I drank my tea, showered and changed and by then another couple of people had arrived. It was my first encounter with a strange breed of humans called HIKERS. We talked for a while but I was getting peckish. Now this was your ‘basic as you can get’ Y.H. You bring your own food and cook your own food. Now the last thing you need on a bike is the extra weight of your evening meal slowing you down and making life more difficult all day so you try to shop as near to your destination as possible. Failing that, eat out. There was no supermarket within thirty miles of this place so I was relying on some pub-grub, not to mention a few well earned pints. Luckily for me I was told there was just such an establishment in the village. It was gone six o’ clock so I cycled down to the village pub where I chatted to some of the friendly natives over several pints and an adequate meal. Some of them even sponsored me when they heard what I was doing. One of them said they’d heard that Ian Botham had passed this way not long back . ‘Really!’ I said.
I was back at the hostel around eight and it was now full. I was introduced to the other guests by Chloe and we talked about the different things we were all doing. Most of the people were here for hiking. Suddenly the guitar came out. It was sing-along time. What I thought was going to be a ‘hey nonny nonny’ folk evening turned out to be a really good laugh. Overall not a bad end to a miserable day .
Distance covered - 79.01 miles
Time taken - 8hrs 16 mins
Average speed - 9. 5 mph
Total mileage - 151.7 miles.
It takes some time to get accustomed to sleeping in a small room with seven strange men farting and snoring all night, eight if I include myself in that equation. In fact it was like being back in the Boy Scouts again. It is something I was never going to get used to and have promised myself not to repeat [sleeping in Youth Hostels that is].
There was no breakfast in the morning, basically because I hadn’t bothered to buy any the day before, so after a cup of tea I said my good-byes to the remaining inhabitants of Steps Bridge Y.H., loaded the bike and started day three of my ride. Ten miles up and down the roads and I was in Exeter.

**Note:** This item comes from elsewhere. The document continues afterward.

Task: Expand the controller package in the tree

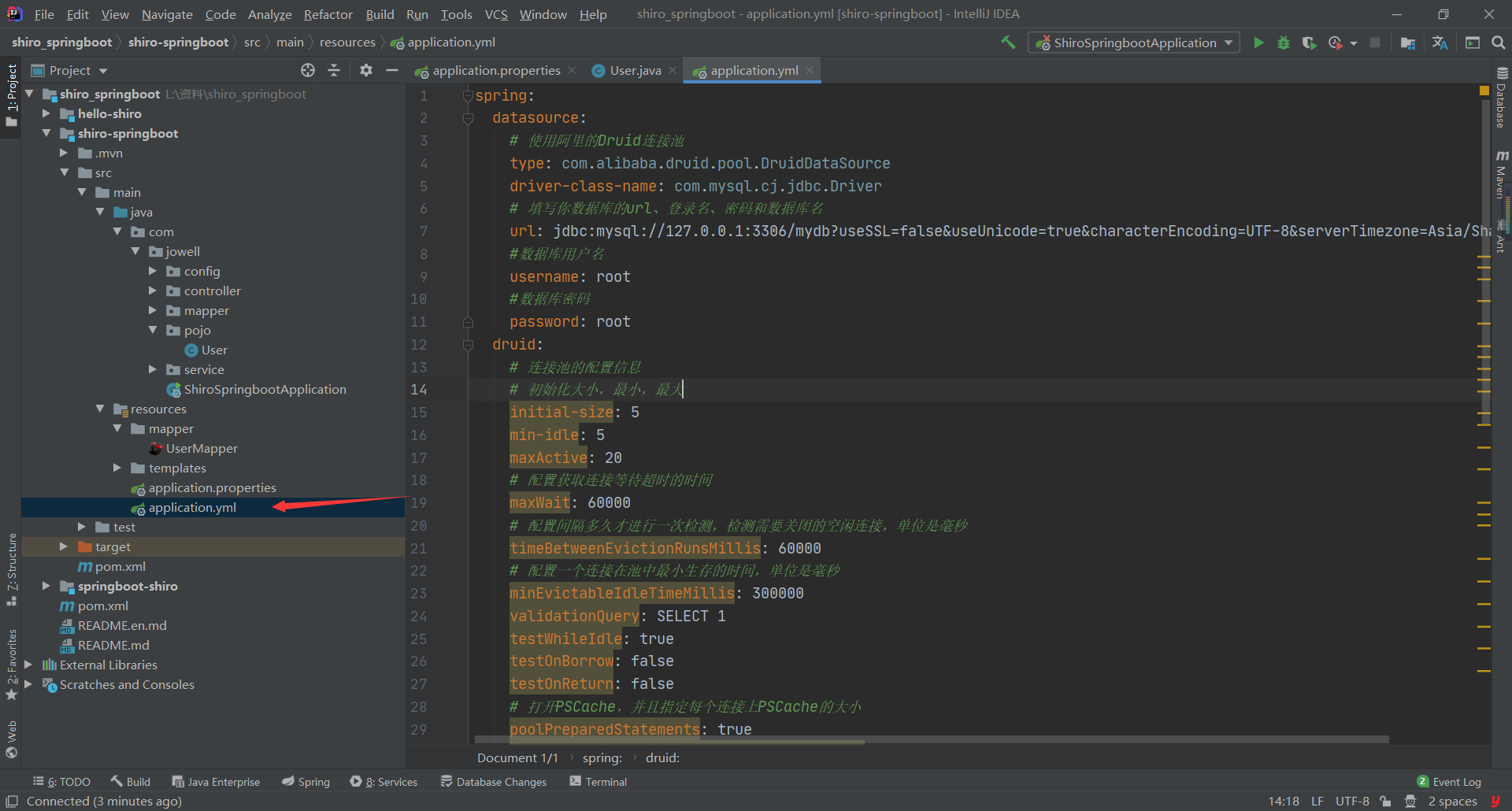Action: (153, 291)

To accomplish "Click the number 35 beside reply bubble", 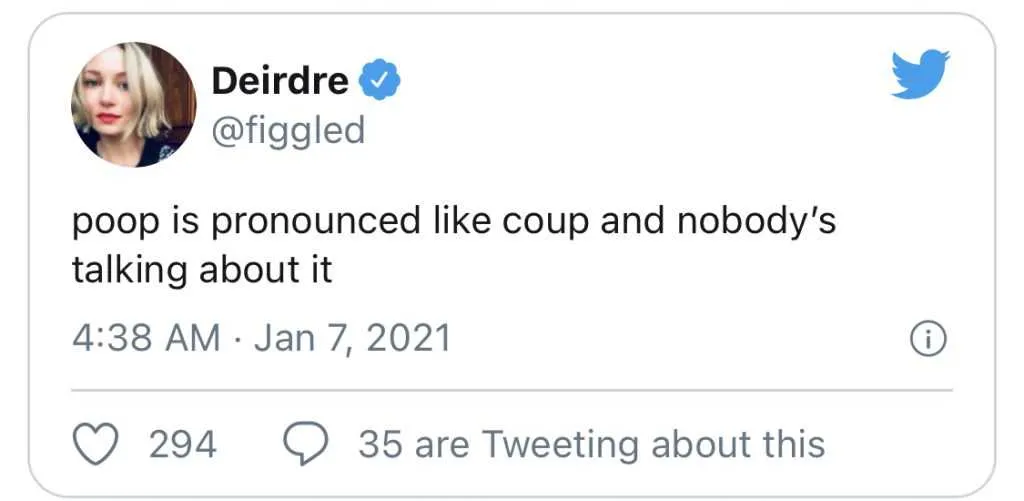I will point(379,445).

With nothing in my belly I stopped at a baker’s where I gorged myself [and I remember this well] with a couple of pasties, a cheese salad cob followed by two fresh cream cakes - ah the joys of cycling. My destination today was Street near Glastonbury, the wind was against me all the way, in fact it had been against me since I left Land’s End, and the hills were getting bigger. Nothing of note happened today apart from losing my sunglasses somewhere en-route and nearly crapping myself near a village called Dog. It must have been all that cream. I was saved by the local junior school. Have you ever tried squatting on a toilet made for a five year old?
I arrived at Street Y.H. (this hostel has now closed down, unfortunately) around three thirty. Early again! The place didn’t open until five o’clock so I sat in the garden for a while. It was a large detached house that was once owned by the Clark family of Clark’s shoes fame. The manager took pity on me a few minutes later and let me in early so I could shower and change, after which I went shopping for my tea, a loaf of bread, tin of corned beef and four cans of lager -real cyclists’ food. It really is against the Youth Hostel Association policy to allow visitors to consume any kind of alcohol on their premises but some managers will turn a blind eye to it as long as you don’t go over the top. That night the hostel was fairly full, mostly with a large group of boisterous American teenagers who were on some kind of outward bound course. The bedrooms were luxury compared to last night so it was early to bed for me. Tomorrow I would be crossing into Wales.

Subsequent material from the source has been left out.